→ Exercise brief:
Below are records to repeat exactly. Omit the pictures from the copy.

→ Material for this exercise:

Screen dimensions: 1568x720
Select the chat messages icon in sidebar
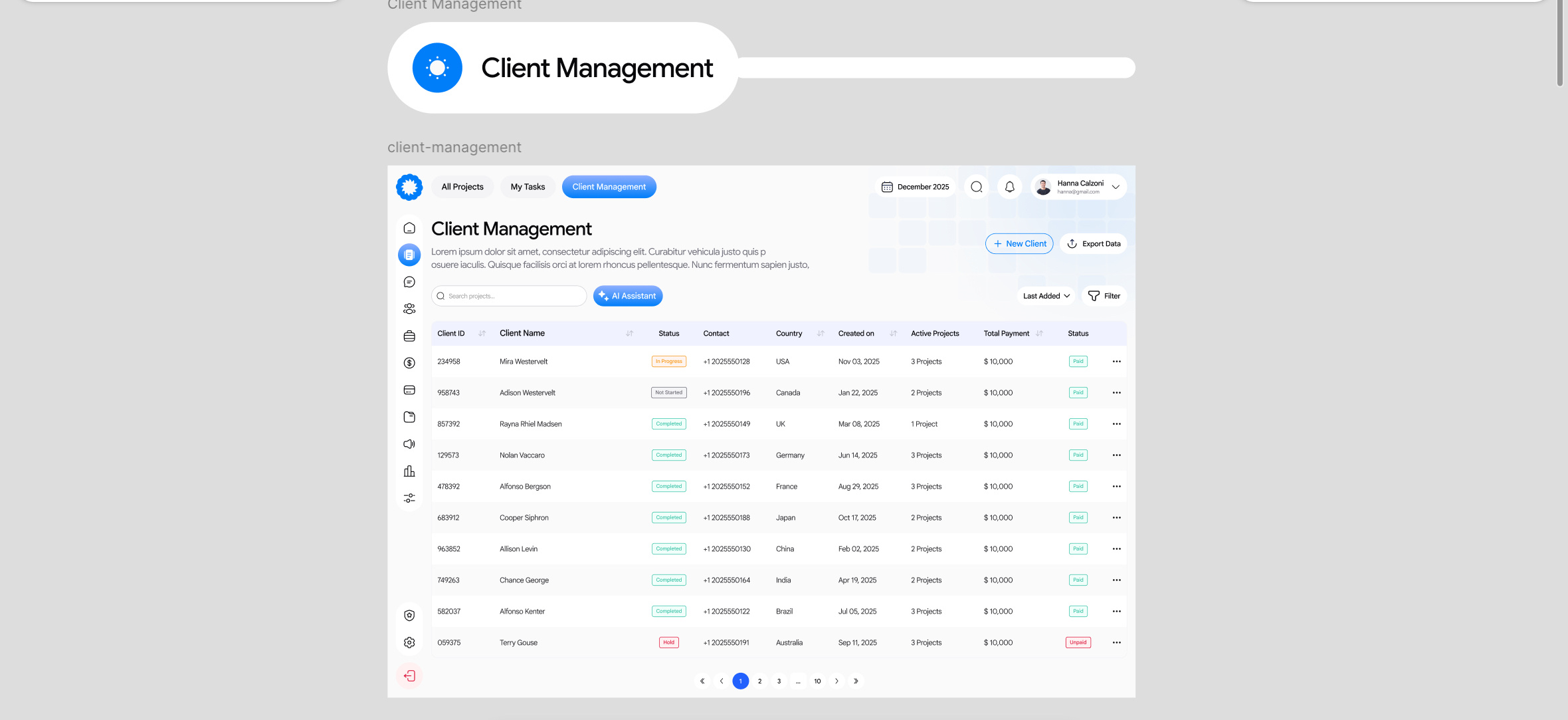(409, 282)
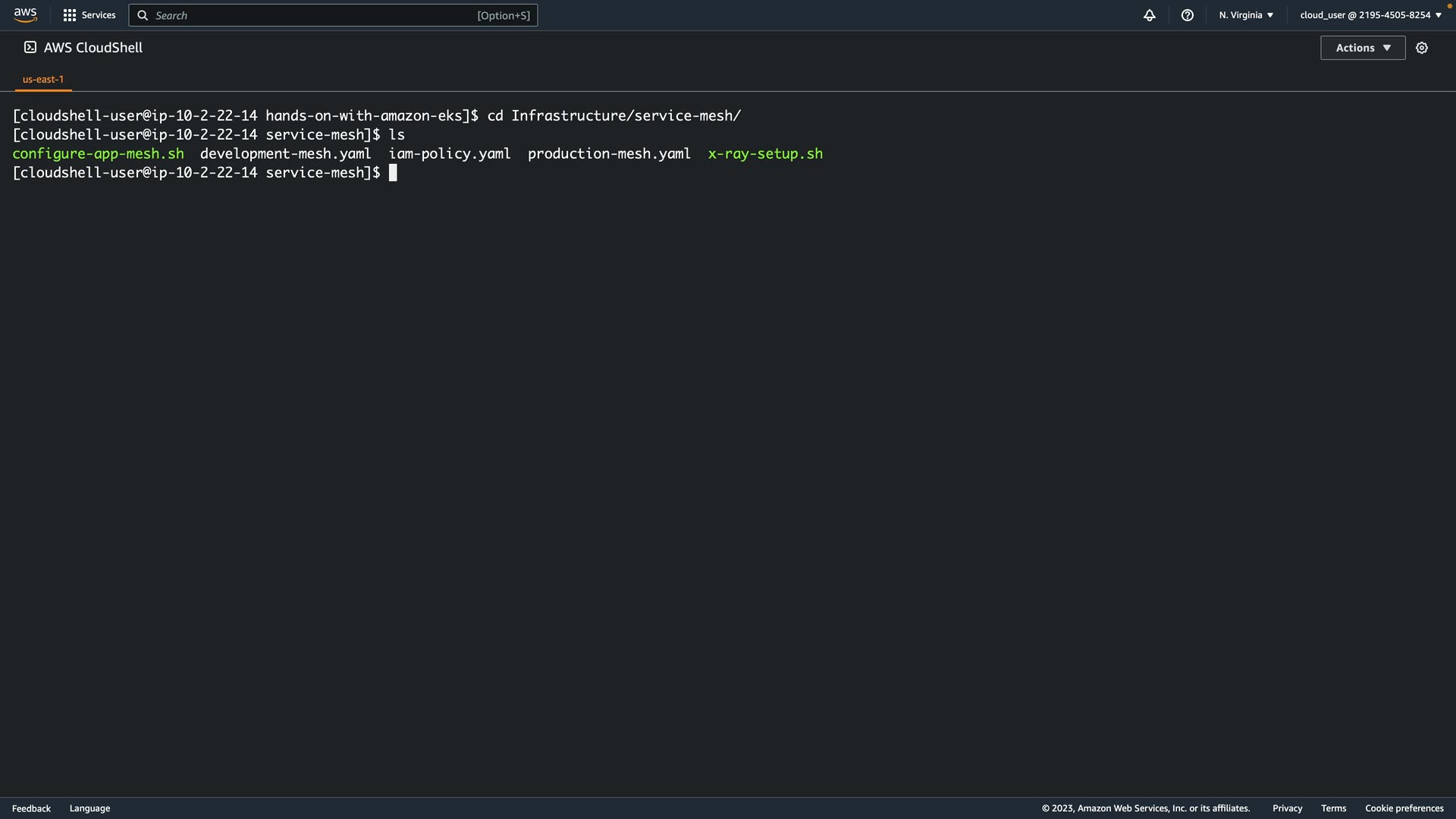The image size is (1456, 819).
Task: Open the notifications bell
Action: tap(1150, 15)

→ Written answer:
Screen dimensions: 1568x720
Select the chat messages icon in sidebar
(409, 282)
The image size is (1456, 819).
Task: Open the notifications bell
Action: tap(1150, 15)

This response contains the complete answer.